All this amounts to ‘systems failure’ rather than a bundle of errors made by a bunch of inept Home Office officials. The question it brings to mind is exactly what system is judged to have failed in this instance.  Is it the one that requires civil servants to check and double-check that their decisions comply in all respects with the requirements of the law? Or is it the bigger system, which sets out the grounds in which a group of people will be considered good immigrants, and therefore worthy of due process; or another type all together whose status as undesirables is so obvious they can be shunted off into the fast tracks that allow for detention and deportation?

Latest chapters

The Windrush migrants have had plenty of experience of the latter category, having been subjected to ‘colour bar’ discrimination in jobs and housing when they arrived in the 1950s and 60s and subsequent treatment that rarely raised their position and that of their children above that of second-class citizens of the UK.  Mauled by the education system, winnowed out of the jobs market, and so many hauled up before the courts by criminal justice procedures, the sense of being part of a big family that appreciated them has been poorly developed across all these years.

The two cases featured in the Human Rights Committee report as exemplars of the bad treatment meted out to the Windrush immigrants, that of Paulette Wilson and Anthony Bryan, ought to be read as merely the latest chapters in the history of the racism to which black working class people have been subjected for decades.  It is necessary to say black working class people because Ms Wilson and Mr Bryans’ status as, respectively, cook and painter/decorator, are as a significant part of the story as the blackness of their skin.

When it comes to immigration control, two great negatives feature as a fundamental part of the schema.  The first is coming from a poor country, conceived as a place where people of colour are predominant among the general population.  The second is being a wage-earner looking for work opportunities amongst the middle group of trades, requiring skills learnt on the job rather than the classroom.  Being both black and a seeker of a position offering a living wage is part and parcel of any visa official’s basic definition of an undesirable immigrant.

“Turning the tap on and off”

It is important to hold this in mind as the options for immigration policy post-Brexit start appearing on the table.  Liberal-types working out of the policy think-tanks encourage themselves with the knowledge that immigration will continue under whatever system is put in place, and if it can be honed down to those who the focus groups tell us are acceptable – skilled professionals and international students – then all might be well.  But by accepting this as a defensible position they are acceding to the prejudice that remains entrenched against non-professional, working class migrants.

Labour MP Caroline Flint, apparently ignorant of the fact that she was speaking in the midst of a scandal about the treatment of Windrush immigrants, offered up a vision of what her ideal post-Brexit immigration policy would look like during a debate in the Commons in mid-June.  She set out a yearning for an immigration system in which “… we can turn the tap on and off, when we choose.”

————

Pick up the essay on the Windrush migrants and post-Brexit immigration policy after its final sentence and continue writing it. The items that come next are separate material and have no connection to the Windrush text.

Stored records
————

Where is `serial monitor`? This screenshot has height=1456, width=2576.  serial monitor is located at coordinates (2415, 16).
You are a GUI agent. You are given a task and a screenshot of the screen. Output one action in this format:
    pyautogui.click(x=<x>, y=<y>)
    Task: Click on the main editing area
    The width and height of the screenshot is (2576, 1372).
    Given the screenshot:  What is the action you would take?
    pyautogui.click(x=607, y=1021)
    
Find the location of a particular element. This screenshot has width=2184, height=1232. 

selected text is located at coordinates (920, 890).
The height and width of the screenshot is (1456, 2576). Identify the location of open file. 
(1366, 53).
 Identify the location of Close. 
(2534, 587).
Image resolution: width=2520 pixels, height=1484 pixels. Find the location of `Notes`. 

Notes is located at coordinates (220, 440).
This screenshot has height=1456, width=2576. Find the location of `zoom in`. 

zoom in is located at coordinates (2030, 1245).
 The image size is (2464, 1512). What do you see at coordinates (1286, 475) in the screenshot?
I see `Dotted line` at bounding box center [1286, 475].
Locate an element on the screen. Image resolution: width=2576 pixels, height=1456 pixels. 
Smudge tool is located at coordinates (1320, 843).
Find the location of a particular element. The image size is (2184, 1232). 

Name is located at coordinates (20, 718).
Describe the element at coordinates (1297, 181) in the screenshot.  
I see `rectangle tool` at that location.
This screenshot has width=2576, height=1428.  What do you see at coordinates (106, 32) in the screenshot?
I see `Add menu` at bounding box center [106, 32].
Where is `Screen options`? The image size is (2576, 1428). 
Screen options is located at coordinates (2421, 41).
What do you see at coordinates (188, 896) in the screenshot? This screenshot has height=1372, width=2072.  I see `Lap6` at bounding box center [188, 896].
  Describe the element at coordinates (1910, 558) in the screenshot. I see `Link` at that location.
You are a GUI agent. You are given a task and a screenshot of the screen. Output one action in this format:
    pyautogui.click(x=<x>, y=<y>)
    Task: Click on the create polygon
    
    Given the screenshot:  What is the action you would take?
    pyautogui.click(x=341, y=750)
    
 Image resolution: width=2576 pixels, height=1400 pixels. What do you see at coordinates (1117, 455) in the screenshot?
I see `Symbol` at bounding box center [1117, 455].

————

EXPECTED ANSWER
Yet when we treat people as a flow of commodities which we can be turned on and off, then we assuredly create the very situation which Flint’s parliamentary colleagues excoriated just weeks previously in a memorable debate in the same Commons.  Years spent as members of communities, as workers in pursuit of a decent living, as people raising families and doing their best to fit in, count for little or nothing when it comes to deciding when the tap has to be turned off.

Getting beyond Windrush

The Parliamentary Human Rights Committee was right to point to systems failure rather than a mere cascade of mistakes in its judgment on the Windrush affair.  But it is a failure that has its root in the deep contempt that the middle-class Britain made up of people with property-portfolios and assets yielding a stream of rent-income has for those who get by as best they can by selling their labour to whoever will buy it by the week, day or hour.

Getting beyond the Windrush scandal will mean forming an entirely different perspective on those who come from any part of the world looking for the chance to earning a living denied to them in their own countries.  It should not be that only the passage of forty or more years of living the life of working class Britain wins grudging admission that you have ‘contributed’ and therefore accumulated at least a few rights.  Rights ought to be the basis of immigration policies, available equally to the cooks and painter/decorators of this world as anyone from the more esteemed professions.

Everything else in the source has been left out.